*Required work:* Please repeat all the entries. Nothing may differ.

*Provided entries:*
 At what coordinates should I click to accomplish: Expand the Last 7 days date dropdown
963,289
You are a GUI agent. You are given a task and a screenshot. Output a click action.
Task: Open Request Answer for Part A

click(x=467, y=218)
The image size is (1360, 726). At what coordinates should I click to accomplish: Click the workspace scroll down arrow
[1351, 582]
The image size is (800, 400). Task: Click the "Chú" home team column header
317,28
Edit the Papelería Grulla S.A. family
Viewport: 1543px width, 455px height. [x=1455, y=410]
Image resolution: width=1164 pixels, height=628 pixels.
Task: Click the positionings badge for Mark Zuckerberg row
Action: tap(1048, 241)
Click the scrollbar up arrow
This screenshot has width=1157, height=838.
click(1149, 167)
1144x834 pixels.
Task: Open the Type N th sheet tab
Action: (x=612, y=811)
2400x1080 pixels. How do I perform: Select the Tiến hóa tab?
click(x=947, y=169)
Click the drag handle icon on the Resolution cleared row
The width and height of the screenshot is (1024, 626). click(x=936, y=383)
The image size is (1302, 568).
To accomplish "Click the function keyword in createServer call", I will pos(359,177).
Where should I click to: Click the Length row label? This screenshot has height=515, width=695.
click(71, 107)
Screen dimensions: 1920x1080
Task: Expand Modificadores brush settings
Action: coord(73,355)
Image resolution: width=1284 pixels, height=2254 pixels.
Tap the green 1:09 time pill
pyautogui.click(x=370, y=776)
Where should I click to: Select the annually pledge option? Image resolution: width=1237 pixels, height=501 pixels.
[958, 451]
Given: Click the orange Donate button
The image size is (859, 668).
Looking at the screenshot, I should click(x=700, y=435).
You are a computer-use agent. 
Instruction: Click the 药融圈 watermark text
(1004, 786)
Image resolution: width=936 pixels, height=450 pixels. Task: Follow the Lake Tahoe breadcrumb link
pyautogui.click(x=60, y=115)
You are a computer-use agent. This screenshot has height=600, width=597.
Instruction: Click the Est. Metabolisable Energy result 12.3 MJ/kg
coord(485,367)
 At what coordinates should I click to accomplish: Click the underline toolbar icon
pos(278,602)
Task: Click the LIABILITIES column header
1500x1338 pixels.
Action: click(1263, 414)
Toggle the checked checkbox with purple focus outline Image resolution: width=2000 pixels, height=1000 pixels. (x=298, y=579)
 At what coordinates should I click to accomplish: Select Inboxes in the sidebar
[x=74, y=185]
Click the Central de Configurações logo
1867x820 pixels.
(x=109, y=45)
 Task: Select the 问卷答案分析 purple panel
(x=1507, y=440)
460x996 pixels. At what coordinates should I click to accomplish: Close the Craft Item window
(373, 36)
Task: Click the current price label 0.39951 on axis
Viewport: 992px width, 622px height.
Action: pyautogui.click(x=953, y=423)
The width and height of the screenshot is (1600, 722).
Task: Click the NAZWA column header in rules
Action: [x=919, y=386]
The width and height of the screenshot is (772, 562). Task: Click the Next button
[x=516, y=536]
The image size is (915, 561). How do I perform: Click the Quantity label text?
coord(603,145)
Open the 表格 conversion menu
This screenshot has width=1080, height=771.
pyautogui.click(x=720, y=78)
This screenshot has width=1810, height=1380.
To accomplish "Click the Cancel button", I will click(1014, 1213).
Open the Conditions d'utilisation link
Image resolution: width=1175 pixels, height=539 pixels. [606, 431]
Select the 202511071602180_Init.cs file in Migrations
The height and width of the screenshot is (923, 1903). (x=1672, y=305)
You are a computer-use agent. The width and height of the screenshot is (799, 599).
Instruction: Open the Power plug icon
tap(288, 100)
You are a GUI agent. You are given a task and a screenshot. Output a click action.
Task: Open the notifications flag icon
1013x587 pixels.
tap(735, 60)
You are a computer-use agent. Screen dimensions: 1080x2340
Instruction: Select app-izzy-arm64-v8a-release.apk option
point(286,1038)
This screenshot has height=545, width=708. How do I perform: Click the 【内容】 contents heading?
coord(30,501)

*Answer for this exercise:*
 At what coordinates should I click to accomplish: Expand the Last 7 days date dropdown
963,289
You are a GUI agent. You are given a task and a screenshot. Output a click action.
Task: Open Request Answer for Part A

click(x=467, y=218)
The image size is (1360, 726). At what coordinates should I click to accomplish: Click the workspace scroll down arrow
[1351, 582]
The image size is (800, 400). Task: Click the "Chú" home team column header
317,28
Edit the Papelería Grulla S.A. family
Viewport: 1543px width, 455px height. [x=1455, y=410]
Image resolution: width=1164 pixels, height=628 pixels.
Task: Click the positionings badge for Mark Zuckerberg row
Action: tap(1048, 241)
Click the scrollbar up arrow
This screenshot has width=1157, height=838.
click(1149, 167)
1144x834 pixels.
Task: Open the Type N th sheet tab
Action: (x=612, y=811)
2400x1080 pixels. How do I perform: Select the Tiến hóa tab?
click(x=947, y=169)
Click the drag handle icon on the Resolution cleared row
The width and height of the screenshot is (1024, 626). click(x=936, y=383)
The image size is (1302, 568).
To accomplish "Click the function keyword in createServer call", I will pos(359,177).
Where should I click to: Click the Length row label? This screenshot has height=515, width=695.
click(71, 107)
Screen dimensions: 1920x1080
Task: Expand Modificadores brush settings
Action: coord(73,355)
Image resolution: width=1284 pixels, height=2254 pixels.
Tap the green 1:09 time pill
pyautogui.click(x=370, y=776)
Where should I click to: Select the annually pledge option? Image resolution: width=1237 pixels, height=501 pixels.
[958, 451]
Given: Click the orange Donate button
The image size is (859, 668).
Looking at the screenshot, I should click(x=700, y=435).
You are a computer-use agent. 
Instruction: Click the 药融圈 watermark text
(1004, 786)
Image resolution: width=936 pixels, height=450 pixels. Task: Follow the Lake Tahoe breadcrumb link
pyautogui.click(x=60, y=115)
You are a computer-use agent. This screenshot has height=600, width=597.
Instruction: Click the Est. Metabolisable Energy result 12.3 MJ/kg
coord(485,367)
 At what coordinates should I click to accomplish: Click the underline toolbar icon
pos(278,602)
Task: Click the LIABILITIES column header
1500x1338 pixels.
Action: click(1263, 414)
Toggle the checked checkbox with purple focus outline Image resolution: width=2000 pixels, height=1000 pixels. (x=298, y=579)
 At what coordinates should I click to accomplish: Select Inboxes in the sidebar
[x=74, y=185]
Click the Central de Configurações logo
1867x820 pixels.
(x=109, y=45)
 Task: Select the 问卷答案分析 purple panel
(x=1507, y=440)
460x996 pixels. At what coordinates should I click to accomplish: Close the Craft Item window
(373, 36)
Task: Click the current price label 0.39951 on axis
Viewport: 992px width, 622px height.
Action: pyautogui.click(x=953, y=423)
The width and height of the screenshot is (1600, 722).
Task: Click the NAZWA column header in rules
Action: [x=919, y=386]
The width and height of the screenshot is (772, 562). Task: Click the Next button
[x=516, y=536]
The image size is (915, 561). How do I perform: Click the Quantity label text?
coord(603,145)
Open the 表格 conversion menu
This screenshot has width=1080, height=771.
pyautogui.click(x=720, y=78)
This screenshot has width=1810, height=1380.
To accomplish "Click the Cancel button", I will click(1014, 1213).
Open the Conditions d'utilisation link
Image resolution: width=1175 pixels, height=539 pixels. [606, 431]
Select the 202511071602180_Init.cs file in Migrations
The height and width of the screenshot is (923, 1903). (x=1672, y=305)
You are a computer-use agent. The width and height of the screenshot is (799, 599).
Instruction: Open the Power plug icon
tap(288, 100)
You are a GUI agent. You are given a task and a screenshot. Output a click action.
Task: Open the notifications flag icon
1013x587 pixels.
tap(735, 60)
You are a computer-use agent. Screen dimensions: 1080x2340
Instruction: Select app-izzy-arm64-v8a-release.apk option
point(286,1038)
This screenshot has height=545, width=708. How do I perform: Click the 【内容】 contents heading?
coord(30,501)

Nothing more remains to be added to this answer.